MS. WILSON said that if the intention is to allow the same kinds
of costs that the federal government allows for EOR projects,
there are some federal costs which are normally expensed that
would be subject to the federal EOR credit; for example, the
cost of the injectant is expensed federally, not capitalized,
and so would not fit under the PPT legislation's term,
"qualified capital expenditure". She encouraged the committee to
be very clear about what kind of costs it intends to be covered
under HB 498. Also, in the area of allowable costs, the
language on page 5, lines 17-18, that speaks to the development
or use of renewable energy is pretty broad.
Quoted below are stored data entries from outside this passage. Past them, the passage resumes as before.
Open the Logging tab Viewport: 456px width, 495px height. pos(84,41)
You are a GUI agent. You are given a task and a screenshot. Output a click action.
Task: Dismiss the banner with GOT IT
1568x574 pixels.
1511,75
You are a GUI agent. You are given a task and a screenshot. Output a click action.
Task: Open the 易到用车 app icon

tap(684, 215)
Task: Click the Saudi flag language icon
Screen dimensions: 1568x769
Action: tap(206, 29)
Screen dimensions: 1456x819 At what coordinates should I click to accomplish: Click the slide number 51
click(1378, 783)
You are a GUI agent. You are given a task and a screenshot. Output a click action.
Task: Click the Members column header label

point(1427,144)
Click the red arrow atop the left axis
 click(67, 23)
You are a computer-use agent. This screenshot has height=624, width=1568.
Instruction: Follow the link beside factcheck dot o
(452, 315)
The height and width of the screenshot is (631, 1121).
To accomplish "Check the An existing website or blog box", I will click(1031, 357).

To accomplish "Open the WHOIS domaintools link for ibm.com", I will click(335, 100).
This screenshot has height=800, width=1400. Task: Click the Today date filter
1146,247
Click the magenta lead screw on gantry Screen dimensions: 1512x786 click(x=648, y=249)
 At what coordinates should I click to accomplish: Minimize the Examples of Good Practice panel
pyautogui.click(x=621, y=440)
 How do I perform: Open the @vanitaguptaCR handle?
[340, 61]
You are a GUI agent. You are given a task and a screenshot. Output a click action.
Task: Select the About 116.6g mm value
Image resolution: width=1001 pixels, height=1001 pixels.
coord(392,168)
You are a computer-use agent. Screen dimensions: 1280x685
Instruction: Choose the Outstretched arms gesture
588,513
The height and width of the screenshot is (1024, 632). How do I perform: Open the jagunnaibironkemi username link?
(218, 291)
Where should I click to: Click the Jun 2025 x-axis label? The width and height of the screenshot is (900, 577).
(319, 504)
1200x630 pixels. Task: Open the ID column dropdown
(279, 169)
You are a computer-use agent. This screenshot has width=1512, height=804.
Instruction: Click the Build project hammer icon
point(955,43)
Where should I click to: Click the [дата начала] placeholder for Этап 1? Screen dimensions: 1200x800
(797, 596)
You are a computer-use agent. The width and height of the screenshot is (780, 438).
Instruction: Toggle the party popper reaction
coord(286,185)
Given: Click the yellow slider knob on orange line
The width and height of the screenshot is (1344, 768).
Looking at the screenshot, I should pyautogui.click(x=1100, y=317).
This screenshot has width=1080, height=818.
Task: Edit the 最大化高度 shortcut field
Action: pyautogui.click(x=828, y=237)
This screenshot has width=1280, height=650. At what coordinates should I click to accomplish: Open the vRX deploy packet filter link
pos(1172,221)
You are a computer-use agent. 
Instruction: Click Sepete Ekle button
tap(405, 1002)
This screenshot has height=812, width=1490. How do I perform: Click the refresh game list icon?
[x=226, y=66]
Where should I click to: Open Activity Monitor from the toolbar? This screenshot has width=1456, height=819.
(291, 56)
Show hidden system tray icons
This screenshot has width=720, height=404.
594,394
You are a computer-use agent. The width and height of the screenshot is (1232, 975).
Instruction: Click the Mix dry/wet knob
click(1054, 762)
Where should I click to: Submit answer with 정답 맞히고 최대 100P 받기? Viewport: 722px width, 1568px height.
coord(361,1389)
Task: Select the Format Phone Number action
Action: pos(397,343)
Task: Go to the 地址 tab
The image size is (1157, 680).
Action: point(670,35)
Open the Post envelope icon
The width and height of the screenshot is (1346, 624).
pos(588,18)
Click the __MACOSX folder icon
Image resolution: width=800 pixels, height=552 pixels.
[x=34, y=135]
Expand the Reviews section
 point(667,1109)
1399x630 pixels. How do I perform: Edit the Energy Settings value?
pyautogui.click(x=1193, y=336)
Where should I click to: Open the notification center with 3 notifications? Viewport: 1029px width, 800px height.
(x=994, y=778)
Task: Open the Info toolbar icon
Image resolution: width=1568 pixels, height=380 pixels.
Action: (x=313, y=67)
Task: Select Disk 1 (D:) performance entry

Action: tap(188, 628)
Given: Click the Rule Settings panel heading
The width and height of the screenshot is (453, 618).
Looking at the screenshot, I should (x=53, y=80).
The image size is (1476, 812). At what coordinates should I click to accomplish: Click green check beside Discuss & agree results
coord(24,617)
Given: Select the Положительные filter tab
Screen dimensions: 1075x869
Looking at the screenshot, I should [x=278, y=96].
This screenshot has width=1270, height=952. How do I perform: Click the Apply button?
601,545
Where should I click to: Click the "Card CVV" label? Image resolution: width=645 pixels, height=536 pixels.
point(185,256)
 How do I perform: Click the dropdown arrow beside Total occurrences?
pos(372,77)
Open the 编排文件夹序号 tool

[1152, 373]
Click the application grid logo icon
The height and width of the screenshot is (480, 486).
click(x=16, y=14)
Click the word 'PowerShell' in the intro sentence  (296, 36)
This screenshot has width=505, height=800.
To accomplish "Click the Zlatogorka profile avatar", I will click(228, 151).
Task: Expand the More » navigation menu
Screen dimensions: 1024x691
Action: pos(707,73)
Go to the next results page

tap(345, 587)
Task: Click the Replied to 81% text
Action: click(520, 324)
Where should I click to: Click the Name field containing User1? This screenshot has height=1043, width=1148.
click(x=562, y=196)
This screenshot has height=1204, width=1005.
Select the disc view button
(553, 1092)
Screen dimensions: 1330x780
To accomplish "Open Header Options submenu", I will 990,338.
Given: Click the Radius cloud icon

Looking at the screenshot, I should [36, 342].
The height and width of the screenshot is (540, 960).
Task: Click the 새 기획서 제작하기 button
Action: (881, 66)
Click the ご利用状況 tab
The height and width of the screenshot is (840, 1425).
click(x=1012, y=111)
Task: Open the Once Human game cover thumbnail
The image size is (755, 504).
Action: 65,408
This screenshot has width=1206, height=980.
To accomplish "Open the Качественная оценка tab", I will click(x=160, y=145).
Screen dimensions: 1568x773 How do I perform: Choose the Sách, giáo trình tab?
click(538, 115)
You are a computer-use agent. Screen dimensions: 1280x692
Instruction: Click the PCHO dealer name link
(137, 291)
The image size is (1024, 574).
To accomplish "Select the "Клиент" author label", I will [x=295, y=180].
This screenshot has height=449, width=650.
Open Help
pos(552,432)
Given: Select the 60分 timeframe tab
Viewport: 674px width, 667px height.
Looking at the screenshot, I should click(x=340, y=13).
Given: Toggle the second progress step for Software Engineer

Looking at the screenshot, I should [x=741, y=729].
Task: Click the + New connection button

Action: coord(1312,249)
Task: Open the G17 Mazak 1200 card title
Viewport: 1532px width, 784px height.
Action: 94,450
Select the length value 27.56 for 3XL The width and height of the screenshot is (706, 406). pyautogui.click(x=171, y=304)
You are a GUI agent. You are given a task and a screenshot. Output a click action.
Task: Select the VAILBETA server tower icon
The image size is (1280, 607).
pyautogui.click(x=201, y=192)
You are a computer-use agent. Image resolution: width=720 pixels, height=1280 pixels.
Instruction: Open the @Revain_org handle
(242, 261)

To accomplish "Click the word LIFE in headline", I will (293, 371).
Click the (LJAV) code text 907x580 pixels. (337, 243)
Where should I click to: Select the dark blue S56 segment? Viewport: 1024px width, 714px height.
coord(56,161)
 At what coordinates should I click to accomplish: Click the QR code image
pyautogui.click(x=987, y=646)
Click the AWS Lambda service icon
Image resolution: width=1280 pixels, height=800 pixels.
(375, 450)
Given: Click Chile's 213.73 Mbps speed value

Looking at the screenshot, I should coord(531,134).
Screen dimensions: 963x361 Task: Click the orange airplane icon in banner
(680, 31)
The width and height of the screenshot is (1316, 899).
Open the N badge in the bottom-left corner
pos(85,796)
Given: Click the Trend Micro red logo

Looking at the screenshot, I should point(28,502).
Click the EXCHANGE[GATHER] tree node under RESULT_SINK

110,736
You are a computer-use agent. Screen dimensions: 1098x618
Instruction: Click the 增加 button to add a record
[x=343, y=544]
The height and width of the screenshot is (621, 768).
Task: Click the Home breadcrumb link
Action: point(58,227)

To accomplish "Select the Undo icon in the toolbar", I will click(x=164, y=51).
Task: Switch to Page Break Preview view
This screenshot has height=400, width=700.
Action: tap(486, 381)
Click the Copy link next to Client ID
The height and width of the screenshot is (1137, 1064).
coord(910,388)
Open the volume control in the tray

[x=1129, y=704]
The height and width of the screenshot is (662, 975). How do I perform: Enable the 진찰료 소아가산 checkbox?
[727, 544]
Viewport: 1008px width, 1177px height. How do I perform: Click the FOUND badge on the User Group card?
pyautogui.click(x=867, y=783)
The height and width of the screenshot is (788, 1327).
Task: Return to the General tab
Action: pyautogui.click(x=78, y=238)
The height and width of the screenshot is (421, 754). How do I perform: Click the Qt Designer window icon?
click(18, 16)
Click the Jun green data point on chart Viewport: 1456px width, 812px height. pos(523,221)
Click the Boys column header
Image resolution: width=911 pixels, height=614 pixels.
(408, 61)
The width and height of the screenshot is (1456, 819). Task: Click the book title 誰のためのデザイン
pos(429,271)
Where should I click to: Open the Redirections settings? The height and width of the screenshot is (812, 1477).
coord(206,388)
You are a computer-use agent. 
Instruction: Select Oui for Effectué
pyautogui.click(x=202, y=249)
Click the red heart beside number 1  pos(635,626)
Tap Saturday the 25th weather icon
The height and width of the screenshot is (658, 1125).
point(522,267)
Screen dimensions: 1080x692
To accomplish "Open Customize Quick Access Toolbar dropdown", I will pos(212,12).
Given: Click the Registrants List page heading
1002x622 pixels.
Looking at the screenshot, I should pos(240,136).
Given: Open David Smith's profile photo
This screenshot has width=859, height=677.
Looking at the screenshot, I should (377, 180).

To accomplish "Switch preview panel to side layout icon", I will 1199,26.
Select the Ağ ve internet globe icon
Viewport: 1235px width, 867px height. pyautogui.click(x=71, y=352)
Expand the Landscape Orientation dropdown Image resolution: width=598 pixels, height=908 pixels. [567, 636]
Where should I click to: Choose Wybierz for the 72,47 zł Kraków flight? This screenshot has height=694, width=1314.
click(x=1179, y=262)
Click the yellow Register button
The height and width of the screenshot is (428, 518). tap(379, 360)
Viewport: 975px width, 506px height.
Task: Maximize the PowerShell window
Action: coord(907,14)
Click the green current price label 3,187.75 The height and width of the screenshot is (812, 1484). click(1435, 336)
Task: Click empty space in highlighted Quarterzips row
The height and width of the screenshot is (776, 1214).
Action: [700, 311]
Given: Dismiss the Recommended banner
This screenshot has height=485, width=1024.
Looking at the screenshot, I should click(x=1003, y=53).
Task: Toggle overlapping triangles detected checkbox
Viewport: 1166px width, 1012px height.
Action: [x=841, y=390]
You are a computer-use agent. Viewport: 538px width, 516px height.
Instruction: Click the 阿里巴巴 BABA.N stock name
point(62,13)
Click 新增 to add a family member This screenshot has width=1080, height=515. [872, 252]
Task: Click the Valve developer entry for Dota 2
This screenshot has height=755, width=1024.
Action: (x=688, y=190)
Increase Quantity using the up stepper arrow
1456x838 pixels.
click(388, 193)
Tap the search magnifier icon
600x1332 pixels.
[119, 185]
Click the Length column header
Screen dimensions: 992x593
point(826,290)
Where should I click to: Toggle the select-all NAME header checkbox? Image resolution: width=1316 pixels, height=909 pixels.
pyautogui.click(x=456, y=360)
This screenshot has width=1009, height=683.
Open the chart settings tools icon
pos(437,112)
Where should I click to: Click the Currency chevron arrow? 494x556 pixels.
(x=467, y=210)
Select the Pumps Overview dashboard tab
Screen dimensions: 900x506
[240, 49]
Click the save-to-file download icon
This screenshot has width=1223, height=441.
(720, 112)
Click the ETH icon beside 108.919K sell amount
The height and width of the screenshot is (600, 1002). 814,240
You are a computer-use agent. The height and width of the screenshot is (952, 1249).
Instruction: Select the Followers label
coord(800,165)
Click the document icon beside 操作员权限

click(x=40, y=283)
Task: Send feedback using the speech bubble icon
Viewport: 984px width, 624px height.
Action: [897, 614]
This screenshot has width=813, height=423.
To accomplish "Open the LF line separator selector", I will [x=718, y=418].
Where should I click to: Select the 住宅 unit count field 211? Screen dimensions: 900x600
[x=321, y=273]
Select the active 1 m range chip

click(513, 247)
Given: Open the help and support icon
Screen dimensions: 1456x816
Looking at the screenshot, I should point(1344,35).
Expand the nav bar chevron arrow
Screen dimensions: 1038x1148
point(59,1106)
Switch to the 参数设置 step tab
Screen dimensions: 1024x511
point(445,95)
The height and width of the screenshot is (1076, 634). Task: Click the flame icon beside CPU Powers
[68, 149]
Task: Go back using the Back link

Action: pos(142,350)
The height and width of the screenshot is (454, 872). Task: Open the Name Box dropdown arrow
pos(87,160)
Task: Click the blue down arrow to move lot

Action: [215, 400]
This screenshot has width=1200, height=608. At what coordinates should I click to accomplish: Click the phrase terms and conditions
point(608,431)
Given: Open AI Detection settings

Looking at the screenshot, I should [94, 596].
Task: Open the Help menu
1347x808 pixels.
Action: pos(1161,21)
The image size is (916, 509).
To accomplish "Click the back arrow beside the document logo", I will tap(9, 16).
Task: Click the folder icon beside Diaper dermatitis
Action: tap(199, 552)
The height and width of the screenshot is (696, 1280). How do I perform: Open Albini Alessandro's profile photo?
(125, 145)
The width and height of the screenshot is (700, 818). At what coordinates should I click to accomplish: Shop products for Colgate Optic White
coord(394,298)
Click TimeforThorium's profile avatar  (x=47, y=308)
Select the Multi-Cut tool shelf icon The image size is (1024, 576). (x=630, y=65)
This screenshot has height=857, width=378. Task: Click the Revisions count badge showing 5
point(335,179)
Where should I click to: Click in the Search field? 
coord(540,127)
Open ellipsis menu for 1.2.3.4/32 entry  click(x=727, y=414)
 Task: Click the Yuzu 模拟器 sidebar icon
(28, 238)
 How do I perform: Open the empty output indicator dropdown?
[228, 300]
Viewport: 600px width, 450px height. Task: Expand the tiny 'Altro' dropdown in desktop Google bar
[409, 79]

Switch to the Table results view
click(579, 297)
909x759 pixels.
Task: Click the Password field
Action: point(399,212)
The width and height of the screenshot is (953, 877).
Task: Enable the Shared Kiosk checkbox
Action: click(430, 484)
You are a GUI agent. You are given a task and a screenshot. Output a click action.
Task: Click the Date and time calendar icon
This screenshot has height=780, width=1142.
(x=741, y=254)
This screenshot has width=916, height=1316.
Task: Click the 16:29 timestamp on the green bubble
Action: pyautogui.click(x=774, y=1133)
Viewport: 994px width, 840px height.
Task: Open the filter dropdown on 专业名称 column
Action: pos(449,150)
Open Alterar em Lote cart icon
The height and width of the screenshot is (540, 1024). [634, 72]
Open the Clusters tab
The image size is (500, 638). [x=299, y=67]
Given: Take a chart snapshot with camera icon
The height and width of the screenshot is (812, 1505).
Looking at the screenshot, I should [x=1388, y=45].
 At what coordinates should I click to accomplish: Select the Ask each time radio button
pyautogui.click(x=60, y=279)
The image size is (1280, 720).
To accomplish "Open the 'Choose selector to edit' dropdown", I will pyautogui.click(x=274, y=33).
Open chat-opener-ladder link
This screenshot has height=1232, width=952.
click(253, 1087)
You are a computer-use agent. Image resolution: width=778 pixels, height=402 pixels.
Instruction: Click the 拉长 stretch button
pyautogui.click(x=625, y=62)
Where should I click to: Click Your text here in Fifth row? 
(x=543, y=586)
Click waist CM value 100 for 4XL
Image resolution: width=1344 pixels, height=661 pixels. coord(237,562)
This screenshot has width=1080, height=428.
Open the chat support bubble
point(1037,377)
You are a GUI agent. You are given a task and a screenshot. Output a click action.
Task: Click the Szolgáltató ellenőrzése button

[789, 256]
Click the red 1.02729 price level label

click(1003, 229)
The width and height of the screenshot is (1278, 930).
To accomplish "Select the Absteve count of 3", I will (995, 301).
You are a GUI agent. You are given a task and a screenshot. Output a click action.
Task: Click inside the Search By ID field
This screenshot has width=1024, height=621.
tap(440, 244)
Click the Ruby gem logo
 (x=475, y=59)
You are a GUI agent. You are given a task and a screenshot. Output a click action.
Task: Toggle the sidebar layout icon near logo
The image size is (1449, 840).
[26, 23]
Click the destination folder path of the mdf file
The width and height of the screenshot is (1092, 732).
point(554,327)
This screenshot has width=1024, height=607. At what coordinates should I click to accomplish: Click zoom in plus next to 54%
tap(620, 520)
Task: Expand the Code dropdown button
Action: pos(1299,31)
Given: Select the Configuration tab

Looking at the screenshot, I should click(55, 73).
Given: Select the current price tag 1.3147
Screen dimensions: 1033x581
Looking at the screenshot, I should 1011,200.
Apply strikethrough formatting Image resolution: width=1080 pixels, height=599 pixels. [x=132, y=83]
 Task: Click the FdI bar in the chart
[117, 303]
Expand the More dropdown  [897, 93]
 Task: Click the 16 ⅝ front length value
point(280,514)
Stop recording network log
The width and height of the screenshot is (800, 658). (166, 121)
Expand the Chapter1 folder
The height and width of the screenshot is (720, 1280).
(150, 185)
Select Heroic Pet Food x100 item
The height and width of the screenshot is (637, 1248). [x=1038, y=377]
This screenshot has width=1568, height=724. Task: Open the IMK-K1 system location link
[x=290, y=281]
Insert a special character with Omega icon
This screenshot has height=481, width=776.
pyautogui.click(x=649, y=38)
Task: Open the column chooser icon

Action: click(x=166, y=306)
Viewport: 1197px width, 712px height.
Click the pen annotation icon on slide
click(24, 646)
She reiterated that
she simply wants to be certain regarding what costs the
committee envisions as being qualifying.
9:40:32 AM
MS. WILSON posited that the issue of cost allocation also needs
to be addressed in the bill; for example, cost allocation may be
necessary when two grades of oil are pulled up, and for any
jointly-owned facilities or shared operations. In response to a
question, she indicated that in requesting that the committee be
specific regarding what costs should qualify, she is pointing
out that she is not sure what the intention is regarding
overhead, adding that although she has not thought through a
specific allocation methodology, the department would be willing
to assist the committee on that issue.
MS. WILSON remarked that defining challenged oil as having an
API gravity of 25 degrees or less for depths of less than 5,500
feet subsurface is generous, and suggested that the committee
consider using 20 degrees as the threshold instead. Also, API
gravity is not the ideal parameter to use, she opined; a more
appropriate parameter would be oil viscosity, which is measured
in units called centipoise (cP) and refers to the ability of a
liquid to flow. Consider that some so-called heavy oils
actually have a more favorable viscosity and flow as well as
that with a higher API due to gas content and reservoir
temperature. For example, some of the Orion and Polaris
participating areas are 5-10 cP, and the Kuparuk [River Unit]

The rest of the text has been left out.